* _What this task involves_:
Once the line containing "[WVA launches campaign" is found in the records below, return it and each following line exactly, up to and including the line containing "[Link to pinterest account] (719, 1515)", and nothing else.

======== Input for this task

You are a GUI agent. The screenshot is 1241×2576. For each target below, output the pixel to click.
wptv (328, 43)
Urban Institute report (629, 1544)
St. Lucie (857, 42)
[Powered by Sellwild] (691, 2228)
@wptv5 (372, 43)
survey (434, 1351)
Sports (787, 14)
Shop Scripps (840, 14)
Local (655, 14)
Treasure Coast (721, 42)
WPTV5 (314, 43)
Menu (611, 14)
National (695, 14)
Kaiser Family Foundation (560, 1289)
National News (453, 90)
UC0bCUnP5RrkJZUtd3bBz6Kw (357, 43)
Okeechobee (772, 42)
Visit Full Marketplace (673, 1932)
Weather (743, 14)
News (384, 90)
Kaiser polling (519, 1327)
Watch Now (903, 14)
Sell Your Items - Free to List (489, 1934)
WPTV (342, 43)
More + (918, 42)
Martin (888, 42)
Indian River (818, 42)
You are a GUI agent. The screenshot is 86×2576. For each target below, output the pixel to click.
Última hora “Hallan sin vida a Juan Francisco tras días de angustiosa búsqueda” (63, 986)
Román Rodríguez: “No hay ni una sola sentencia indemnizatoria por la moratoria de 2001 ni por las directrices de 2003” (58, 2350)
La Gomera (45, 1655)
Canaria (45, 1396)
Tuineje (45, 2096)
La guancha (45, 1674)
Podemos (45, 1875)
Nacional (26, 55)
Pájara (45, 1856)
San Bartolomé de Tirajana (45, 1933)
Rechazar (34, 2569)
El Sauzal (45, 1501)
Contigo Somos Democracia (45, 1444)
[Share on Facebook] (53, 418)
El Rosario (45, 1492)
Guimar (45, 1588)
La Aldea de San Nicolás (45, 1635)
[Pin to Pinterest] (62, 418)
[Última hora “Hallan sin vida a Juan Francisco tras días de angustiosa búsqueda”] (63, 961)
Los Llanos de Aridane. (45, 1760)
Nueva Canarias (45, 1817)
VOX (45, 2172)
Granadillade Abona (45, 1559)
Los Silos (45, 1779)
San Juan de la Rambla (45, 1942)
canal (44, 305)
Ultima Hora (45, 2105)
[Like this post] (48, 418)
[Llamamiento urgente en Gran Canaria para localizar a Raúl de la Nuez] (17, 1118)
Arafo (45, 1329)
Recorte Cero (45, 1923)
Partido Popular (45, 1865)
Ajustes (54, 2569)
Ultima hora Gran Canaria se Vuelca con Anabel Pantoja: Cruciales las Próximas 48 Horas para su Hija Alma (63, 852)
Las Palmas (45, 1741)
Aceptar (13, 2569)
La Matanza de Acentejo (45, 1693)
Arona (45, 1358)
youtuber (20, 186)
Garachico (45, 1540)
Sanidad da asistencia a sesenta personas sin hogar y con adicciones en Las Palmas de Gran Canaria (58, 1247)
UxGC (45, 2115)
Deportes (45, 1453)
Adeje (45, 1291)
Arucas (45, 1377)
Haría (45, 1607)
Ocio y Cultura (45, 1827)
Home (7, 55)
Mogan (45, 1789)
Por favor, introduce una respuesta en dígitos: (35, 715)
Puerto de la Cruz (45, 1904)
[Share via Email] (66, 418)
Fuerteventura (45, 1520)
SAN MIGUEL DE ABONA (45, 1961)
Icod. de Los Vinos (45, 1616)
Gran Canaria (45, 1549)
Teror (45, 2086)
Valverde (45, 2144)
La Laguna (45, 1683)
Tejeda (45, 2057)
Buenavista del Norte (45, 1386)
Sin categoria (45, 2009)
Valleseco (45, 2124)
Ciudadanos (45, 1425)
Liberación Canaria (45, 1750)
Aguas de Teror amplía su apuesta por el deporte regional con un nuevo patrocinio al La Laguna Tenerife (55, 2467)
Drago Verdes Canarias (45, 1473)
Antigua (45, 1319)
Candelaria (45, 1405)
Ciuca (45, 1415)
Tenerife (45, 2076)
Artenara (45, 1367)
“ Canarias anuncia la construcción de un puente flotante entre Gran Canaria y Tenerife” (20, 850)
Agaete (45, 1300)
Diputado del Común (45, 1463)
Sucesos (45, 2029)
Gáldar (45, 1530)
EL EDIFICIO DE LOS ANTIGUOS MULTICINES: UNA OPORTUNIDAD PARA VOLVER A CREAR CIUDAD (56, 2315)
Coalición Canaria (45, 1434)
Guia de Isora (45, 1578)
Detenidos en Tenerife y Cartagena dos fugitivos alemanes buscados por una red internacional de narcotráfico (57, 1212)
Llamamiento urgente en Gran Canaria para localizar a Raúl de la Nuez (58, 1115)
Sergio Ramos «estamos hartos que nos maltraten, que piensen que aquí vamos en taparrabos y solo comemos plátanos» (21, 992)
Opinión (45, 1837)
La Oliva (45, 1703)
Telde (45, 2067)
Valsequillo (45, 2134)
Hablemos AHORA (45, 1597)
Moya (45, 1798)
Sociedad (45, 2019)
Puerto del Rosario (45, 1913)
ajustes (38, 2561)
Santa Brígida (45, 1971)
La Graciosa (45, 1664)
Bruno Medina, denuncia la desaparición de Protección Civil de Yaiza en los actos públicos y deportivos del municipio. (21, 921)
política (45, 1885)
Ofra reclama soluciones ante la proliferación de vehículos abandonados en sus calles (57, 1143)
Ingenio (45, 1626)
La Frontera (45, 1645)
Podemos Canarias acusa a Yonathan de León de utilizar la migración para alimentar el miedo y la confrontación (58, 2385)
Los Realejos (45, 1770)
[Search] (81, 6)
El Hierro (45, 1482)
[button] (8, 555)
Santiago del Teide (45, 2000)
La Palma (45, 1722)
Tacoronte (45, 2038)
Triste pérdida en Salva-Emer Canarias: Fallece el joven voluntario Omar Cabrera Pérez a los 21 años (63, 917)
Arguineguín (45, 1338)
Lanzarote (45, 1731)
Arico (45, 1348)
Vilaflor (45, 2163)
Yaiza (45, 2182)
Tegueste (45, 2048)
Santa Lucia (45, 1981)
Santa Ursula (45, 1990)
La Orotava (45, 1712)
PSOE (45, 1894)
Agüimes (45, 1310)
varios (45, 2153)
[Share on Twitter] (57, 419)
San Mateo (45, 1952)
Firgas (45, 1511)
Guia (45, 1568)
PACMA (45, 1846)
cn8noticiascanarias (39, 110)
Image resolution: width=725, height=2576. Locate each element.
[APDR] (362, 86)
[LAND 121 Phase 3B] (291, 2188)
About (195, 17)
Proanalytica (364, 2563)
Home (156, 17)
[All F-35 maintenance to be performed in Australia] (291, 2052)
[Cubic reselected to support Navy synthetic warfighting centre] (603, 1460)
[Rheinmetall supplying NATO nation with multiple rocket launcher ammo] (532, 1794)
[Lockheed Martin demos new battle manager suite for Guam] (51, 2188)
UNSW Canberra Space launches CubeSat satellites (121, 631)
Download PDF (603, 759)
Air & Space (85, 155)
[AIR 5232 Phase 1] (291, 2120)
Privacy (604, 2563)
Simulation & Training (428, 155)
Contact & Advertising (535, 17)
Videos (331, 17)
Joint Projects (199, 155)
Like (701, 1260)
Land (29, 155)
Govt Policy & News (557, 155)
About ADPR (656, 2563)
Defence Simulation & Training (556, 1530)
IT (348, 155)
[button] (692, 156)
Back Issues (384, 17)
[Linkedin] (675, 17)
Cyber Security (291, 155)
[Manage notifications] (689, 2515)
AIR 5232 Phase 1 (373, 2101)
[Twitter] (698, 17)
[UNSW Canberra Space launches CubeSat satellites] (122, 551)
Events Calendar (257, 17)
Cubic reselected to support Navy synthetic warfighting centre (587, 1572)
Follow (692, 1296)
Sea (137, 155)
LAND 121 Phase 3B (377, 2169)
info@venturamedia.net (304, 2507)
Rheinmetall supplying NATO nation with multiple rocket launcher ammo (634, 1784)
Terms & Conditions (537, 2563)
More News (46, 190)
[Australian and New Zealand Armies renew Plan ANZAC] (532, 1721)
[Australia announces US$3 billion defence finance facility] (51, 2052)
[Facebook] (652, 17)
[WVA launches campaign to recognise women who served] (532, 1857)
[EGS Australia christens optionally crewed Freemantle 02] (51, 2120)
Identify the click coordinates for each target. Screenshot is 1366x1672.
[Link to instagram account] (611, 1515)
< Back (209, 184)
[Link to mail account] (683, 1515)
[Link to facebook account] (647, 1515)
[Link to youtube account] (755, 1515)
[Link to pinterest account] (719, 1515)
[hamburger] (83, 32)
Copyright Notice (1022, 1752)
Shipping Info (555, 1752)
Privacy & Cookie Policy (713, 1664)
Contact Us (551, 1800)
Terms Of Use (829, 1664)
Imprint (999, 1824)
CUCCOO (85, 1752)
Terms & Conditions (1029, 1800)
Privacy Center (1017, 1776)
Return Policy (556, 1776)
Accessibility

================

* _Response_:
[WVA launches campaign to recognise women who served] (532, 1857)
[EGS Australia christens optionally crewed Freemantle 02] (51, 2120)
Identify the click coordinates for each target. Screenshot is 1366x1672.
[Link to instagram account] (611, 1515)
< Back (209, 184)
[Link to mail account] (683, 1515)
[Link to facebook account] (647, 1515)
[Link to youtube account] (755, 1515)
[Link to pinterest account] (719, 1515)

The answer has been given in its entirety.